Contains several major strains of friendly bacteria not commonly found in yogurt
- Lactobacillus Caucasus
- Acetobacter species
- Streptococcus species.
Also contains beneficial yeasts, such as Saccharomyces kefir and Torula kefir. They dominate, control and eliminate destructive, disease-causing yeasts in your body. These beneficial yeasts penetrate your mucosal lining where unhealthy yeast and bacteria live. They clean and strengthen your intestines. You become more efficient in resisting such intestinal problems.
A cultural art that originated centuries ago in the Northern Caucasus Mountains of Europe. Making kefir without refrigeration has been done for centuries. The name is derived from the Turkish word keif, meaning “good feeling”. For the sense of well-being people enjoy by drinking. Evidence of this is based on centuries of anecdotal observations.
Traditional, authentic kefir is made by culturing fresh milk with kefir grains. Kefir grains are a starter culture, a soft gelatinous biological mass. Comprised of bacteria, yeasts, protein, fats, and sugars.
Contains approximately 40 compounds, contributing to its flavor and aroma. A 24-hour brew will contain approximately .08 to .5% alcohol.
As the active kefir grains are continually cultured in fresh milk, they increase in volume and mass. A portion of the kefir grains need to be continually removed, to prevent overcrowding, and to maintain a consistent texture.
Excess kefir grains can be eaten (highly recommended), dehydrated and stored as a backup source. And shared with others.
Instructions to Make Kefir
These instructions are for making kefir with grains from a friend. It is possible to make kefir from a culture bought in a health food store, but it is not quite the same.
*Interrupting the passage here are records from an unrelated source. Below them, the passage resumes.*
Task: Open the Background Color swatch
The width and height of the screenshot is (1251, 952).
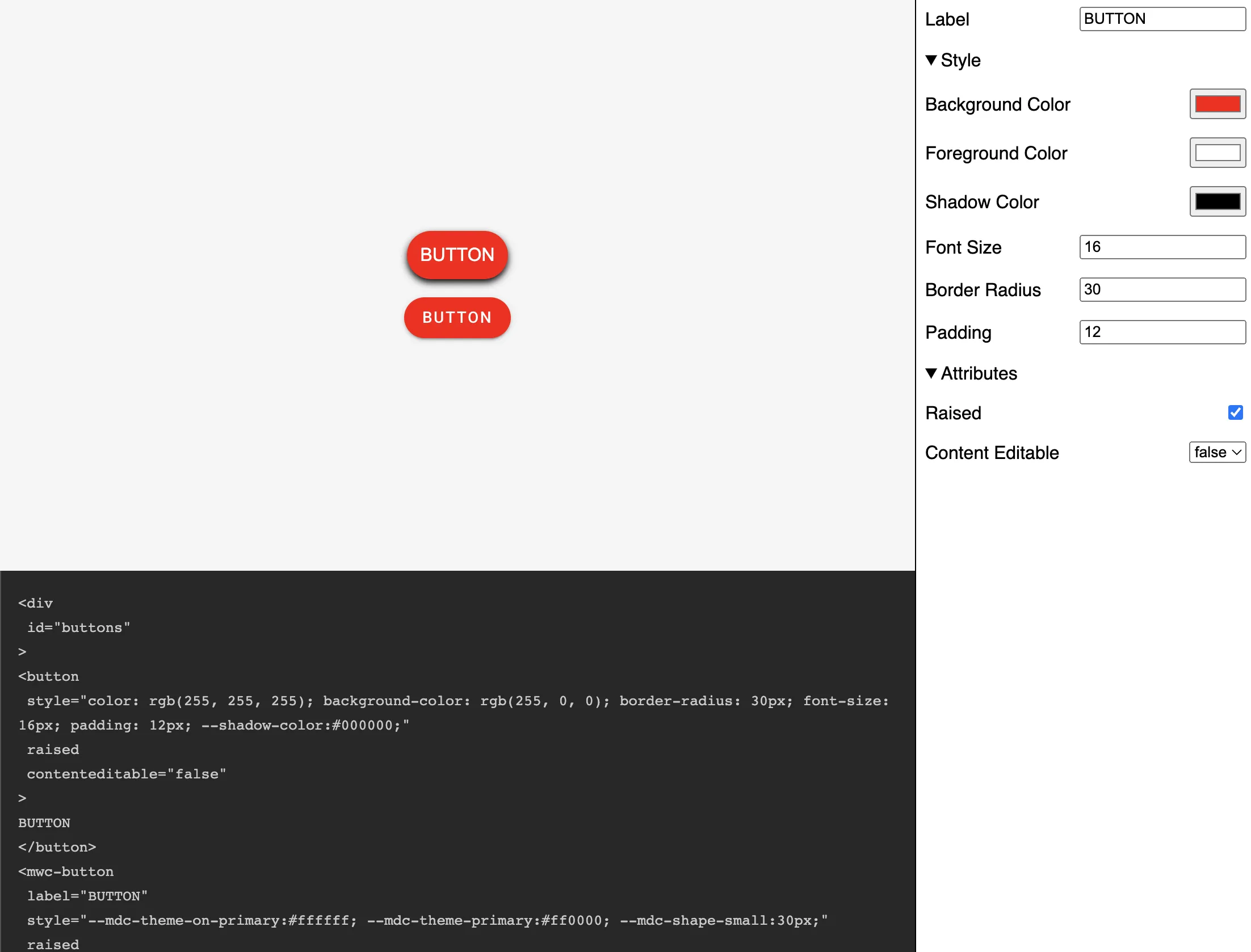Action: [1217, 104]
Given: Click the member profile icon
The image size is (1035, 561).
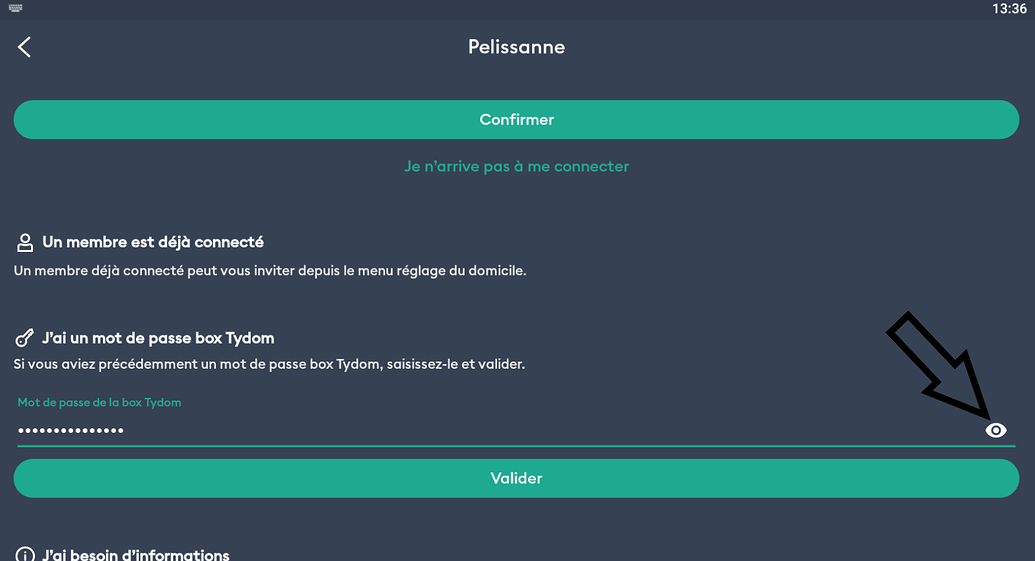Looking at the screenshot, I should 25,242.
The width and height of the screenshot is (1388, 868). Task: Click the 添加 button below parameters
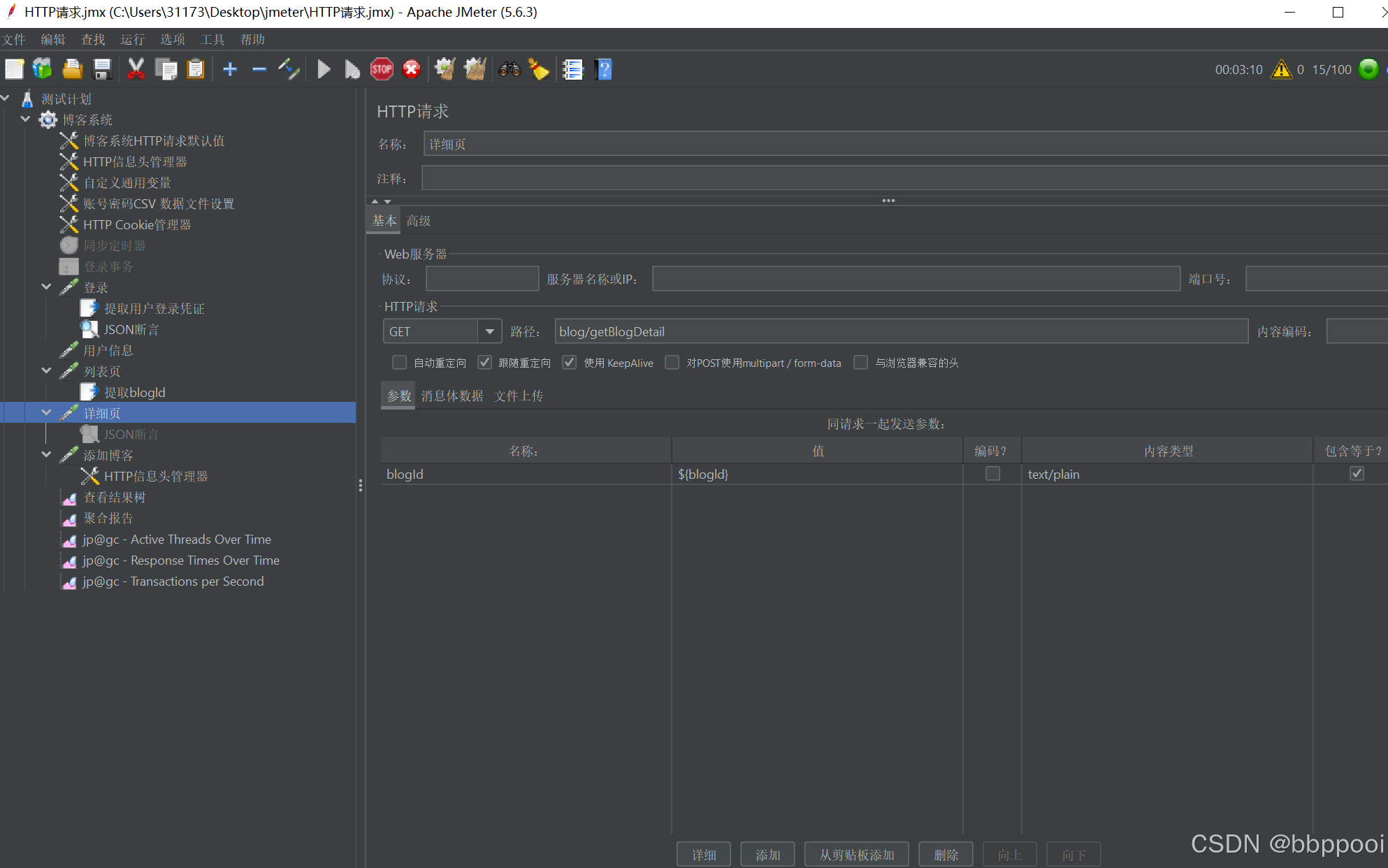(x=767, y=855)
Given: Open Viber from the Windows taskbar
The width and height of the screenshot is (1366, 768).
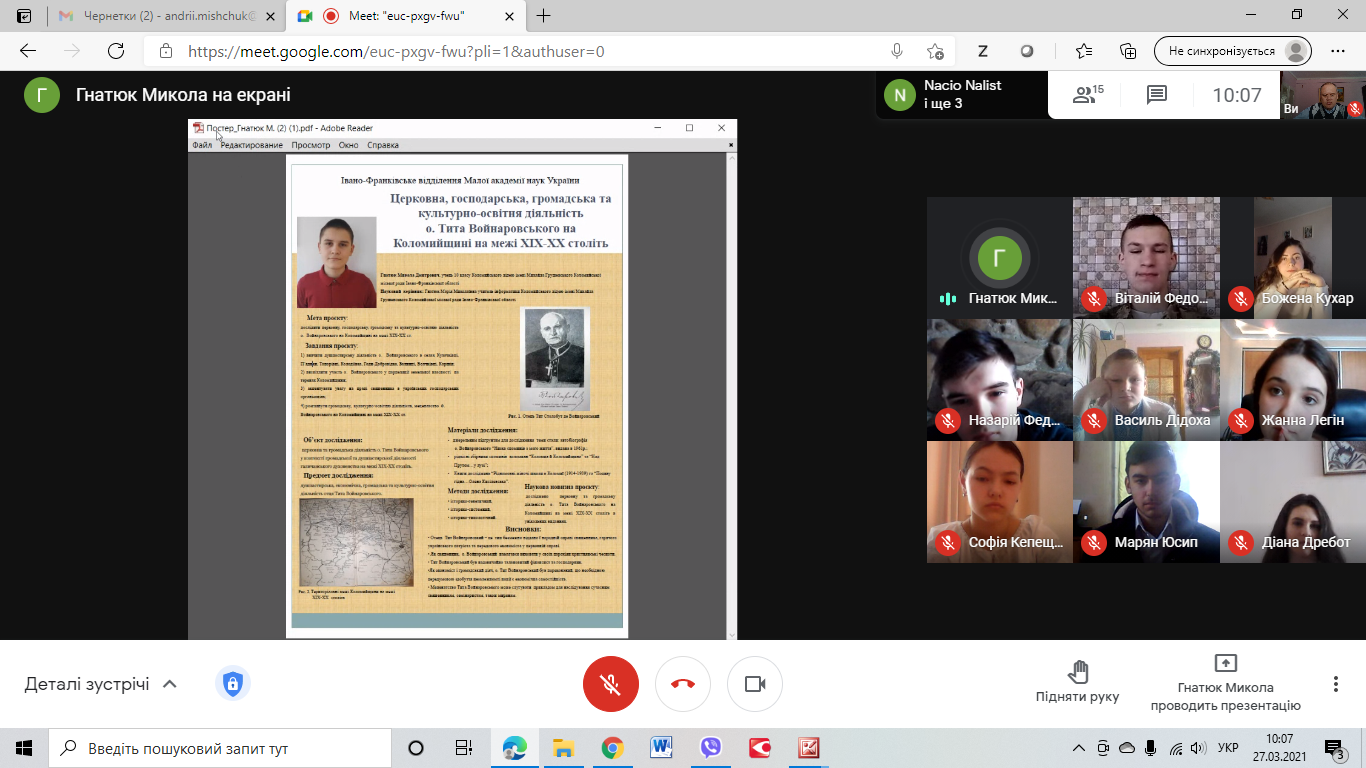Looking at the screenshot, I should pos(711,748).
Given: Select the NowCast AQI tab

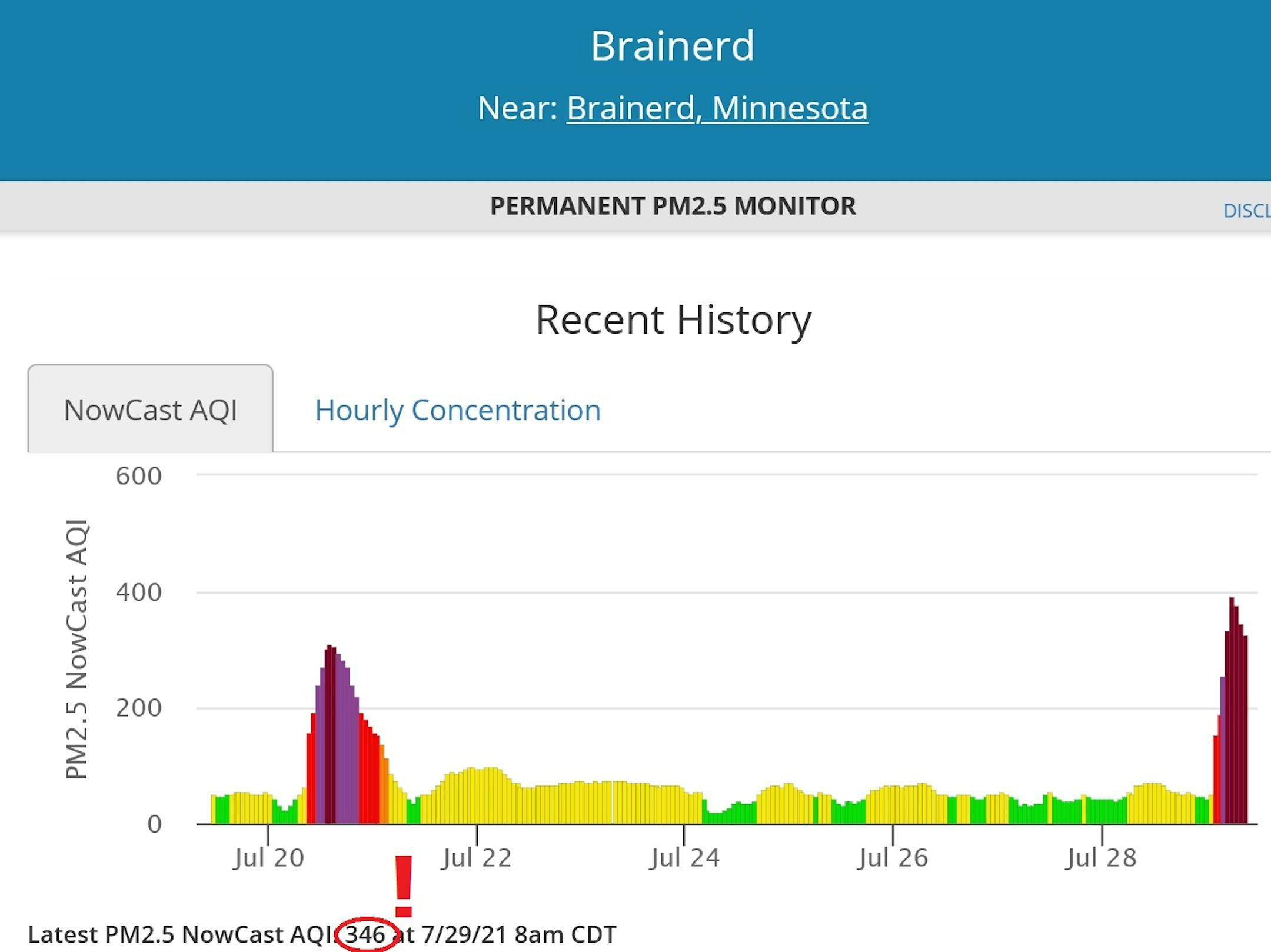Looking at the screenshot, I should pos(151,410).
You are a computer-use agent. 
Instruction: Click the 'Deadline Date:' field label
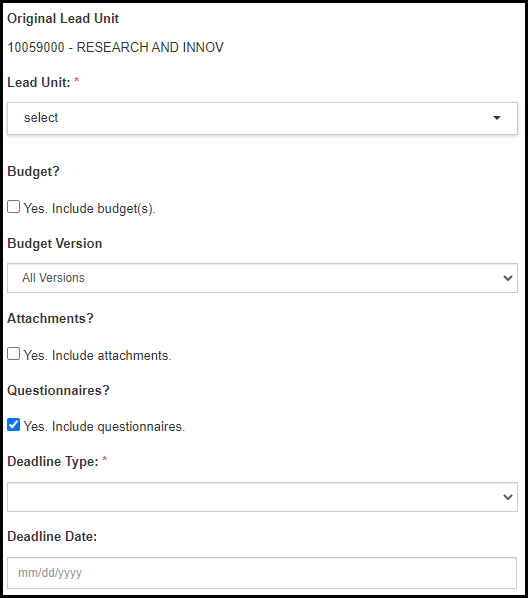[52, 537]
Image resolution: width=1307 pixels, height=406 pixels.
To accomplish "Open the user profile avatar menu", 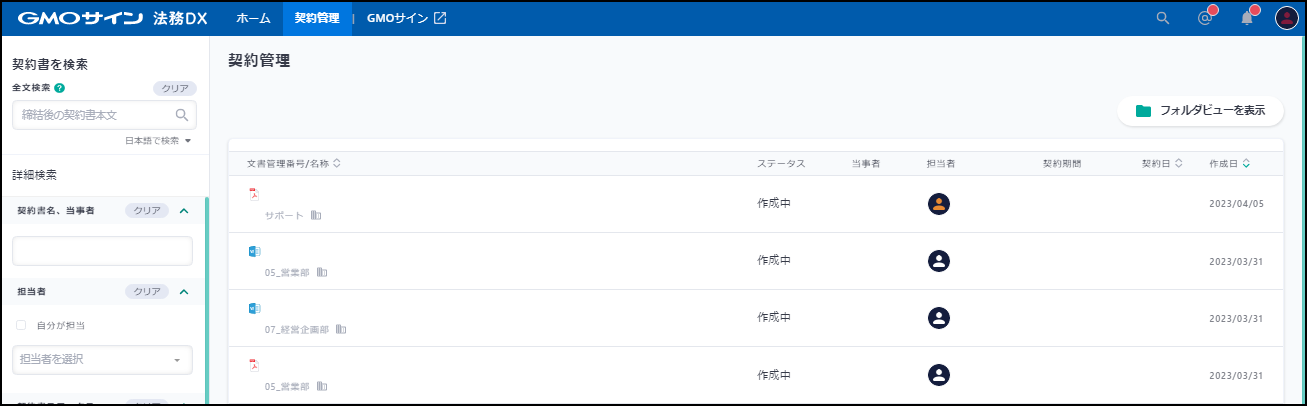I will pos(1286,18).
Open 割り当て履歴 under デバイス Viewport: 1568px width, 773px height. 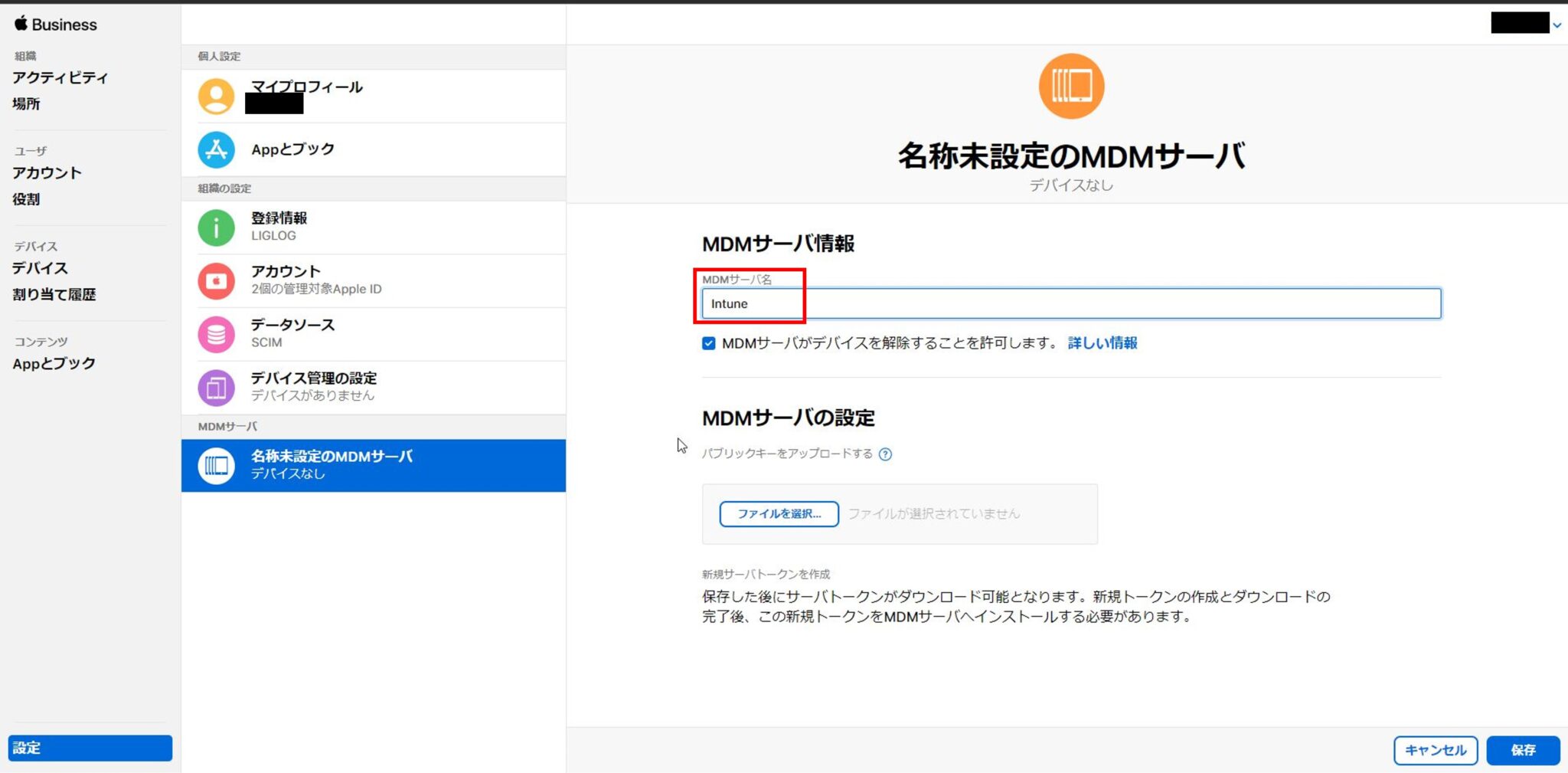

- Store kefir grains in a clean 8 to 16 oz glass jar with a lid filled with milk. Replace milk every 2 weeks, if you are not making new batches that often.
- Before starting a new batch, rinse the grains in about 4 oz of fresh milk. Do not use tap water as the chlorine and fluoride can kill your kefir grains. Gently shake or stir, then strain the milk off. Discard the liquid, or feed to your pets or plants.
- Place your kefir grains in the glass jug, and pour in fresh milk (raw is better, but pasteurized will work, too, as will goat’s milk, cream, soy milk, almond milk, coconut milk, or other nut milk).
- Loosely close, but don’t seal the jar, to let any gas buildup escape. If you don’t have a lid, cover it with a saucer.
- Let sit for 12 to 48 hours, or until it has thickened and come to your liking.
- After about 12 hours the creamy, foamy curd (the cheesy bit) will start separating from the whey (the watery bit).
- At this point, smell the culture. It should have a clean, slightly sour, yeasty, cheesy smell like something between freshly baked bread, homemade beer, or a nice cheese.
- If the smell is somewhat stinky, then drain the kefir grains, rinse them (2.) and repeat the process.
- Usually you can make drinkable kefir right away, but it may take a couple of rounds for the kefir grains to grow to your liking.
- Strain the mixture into a bowl, to separate the kefir grains from the kefir liquid. What you’ve strained is ready to drink kefir. This may be consumed right away, or, stored in a sealed container, refrigerated and enjoyed chilled.
- You may let your kefir ripen longer and strain off the liquid to make excellent soft cheese. Use higher fat milk for that.
- Store the kefir grains to repeat this process.